Limitations and future directions

Conclusions in this study may be limited by the interpretation of what the assessments measure for both the FRA and the FCAT 2.0 Writing. As demonstrated by the results of this study, the FRA measures significantly overlap with each other. We believe the Vocabulary Knowledge and Syntactic Knowledge measures in this study meet the current state of the field because they are conceptually related to common definitions of AL and another measure of AL (CALS-I; Uccelli et al., 2014). In their measure of AL, Uccelli et al. (2014) find that AL features similar to the ones incorporated in this study (morphological decomposition, complex syntax, connectives, and anaphoric resolution) fall on a unidimensional factor of AL. The lack of clear boundaries to the construct make it difficult to measure and target for instruction. Specifically, the unidimensional nature of measures of AL suggests that more research on the connection between measurement of components of AL and student outcomes is needed. This type of research would suggest if the current measure has too broad or too narrow construct coverage to detect meaningful changes due to instruction. Future research may draw upon the extensive groundwork that describes the level of academic language in text (e.g., Biber & Conrad, 2009; Fang, Schleppegrell, & Moore, 2014) and the level of academic language produced by students of varying ages (e.g., Berman & Nir-Sagiv, 2009).

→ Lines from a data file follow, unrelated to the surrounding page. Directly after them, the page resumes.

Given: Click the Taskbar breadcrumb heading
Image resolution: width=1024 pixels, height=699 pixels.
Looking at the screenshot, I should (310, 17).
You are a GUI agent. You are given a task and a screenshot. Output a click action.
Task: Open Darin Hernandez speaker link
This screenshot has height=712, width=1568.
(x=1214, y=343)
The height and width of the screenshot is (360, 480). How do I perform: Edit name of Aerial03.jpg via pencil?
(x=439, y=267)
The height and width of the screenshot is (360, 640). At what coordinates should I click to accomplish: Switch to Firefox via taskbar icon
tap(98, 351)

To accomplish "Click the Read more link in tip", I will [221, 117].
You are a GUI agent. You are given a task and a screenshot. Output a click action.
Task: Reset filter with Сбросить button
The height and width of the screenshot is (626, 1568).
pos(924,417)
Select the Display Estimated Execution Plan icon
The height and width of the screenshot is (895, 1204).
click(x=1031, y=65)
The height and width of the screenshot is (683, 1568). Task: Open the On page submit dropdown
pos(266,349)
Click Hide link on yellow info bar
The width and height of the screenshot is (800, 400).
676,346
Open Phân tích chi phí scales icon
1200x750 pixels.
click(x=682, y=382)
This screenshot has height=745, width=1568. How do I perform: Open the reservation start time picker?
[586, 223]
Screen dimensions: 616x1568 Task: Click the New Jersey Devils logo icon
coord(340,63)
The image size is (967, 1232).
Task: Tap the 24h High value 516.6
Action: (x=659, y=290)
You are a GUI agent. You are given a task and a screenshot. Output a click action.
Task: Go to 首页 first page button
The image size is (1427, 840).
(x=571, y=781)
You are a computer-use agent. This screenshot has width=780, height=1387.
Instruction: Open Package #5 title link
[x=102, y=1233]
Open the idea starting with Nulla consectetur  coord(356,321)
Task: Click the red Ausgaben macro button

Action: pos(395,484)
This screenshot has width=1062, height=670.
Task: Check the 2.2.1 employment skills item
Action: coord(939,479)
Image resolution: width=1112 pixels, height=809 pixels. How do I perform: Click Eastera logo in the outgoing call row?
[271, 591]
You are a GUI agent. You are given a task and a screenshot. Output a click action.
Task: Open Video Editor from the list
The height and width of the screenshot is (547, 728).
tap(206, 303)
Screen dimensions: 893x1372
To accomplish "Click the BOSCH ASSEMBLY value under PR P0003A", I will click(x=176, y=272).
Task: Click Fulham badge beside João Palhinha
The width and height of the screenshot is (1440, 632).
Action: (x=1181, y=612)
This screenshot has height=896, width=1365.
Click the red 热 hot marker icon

Further study of AL in practical and theoretical contexts is needed to explore the continuum of the AL register and where there are distinctions that may be important for instruction.

When measuring written composition outcomes, writing prompts and scoring methods vary widely depending on the focus of the assessment (e.g., Scott, 2009). Therefore, the results of our study may or may not generalize to written composition outcomes that are defined differently. That is, the results may not be similar to other states’ tests of written composition. Our results are similar to another study of morphology, vocabulary, and syntax predicting written composition as measured by the Test of Written Language, a common nationally-normed assessment of written composition (Silverman et al., 2015). This suggests that our results may generalize outside of the State of Florida, but it depends on the expectations and goals for scoring writing in other contexts (Berman & Nir-Sagiv, 2009). The external validity of this study is further limited to groups performing slightly above average in written composition and for groups who have similar written composition expectations scored in similar ways (i.e., a handwritten informational or persuasive essay scored on a holistic scale). Results may be different if the prompt includes a passage, is a different genre, requires a typed response, or is scored using an analytic scale.

Conclusions

Good readers and writers flexibly interact with text at multiple levels to build meaningful associations within and across words, sentences, and text in academic content areas like social studies, science, and math (Englert et al., 2009; Silliman & Scott, 2009). The current study took a closer look at the AL aspect of what these good writers do and builds consensus that AL is a dimension of language that deserves attention for its role in written composition proficiency. Although we need to continue to clarify the actionable aspects of AL skills for improved instruction in schools, it is clear that the integrated nature of vocabulary, syntax, reading comprehension, and word recognition skills cannot be ignored.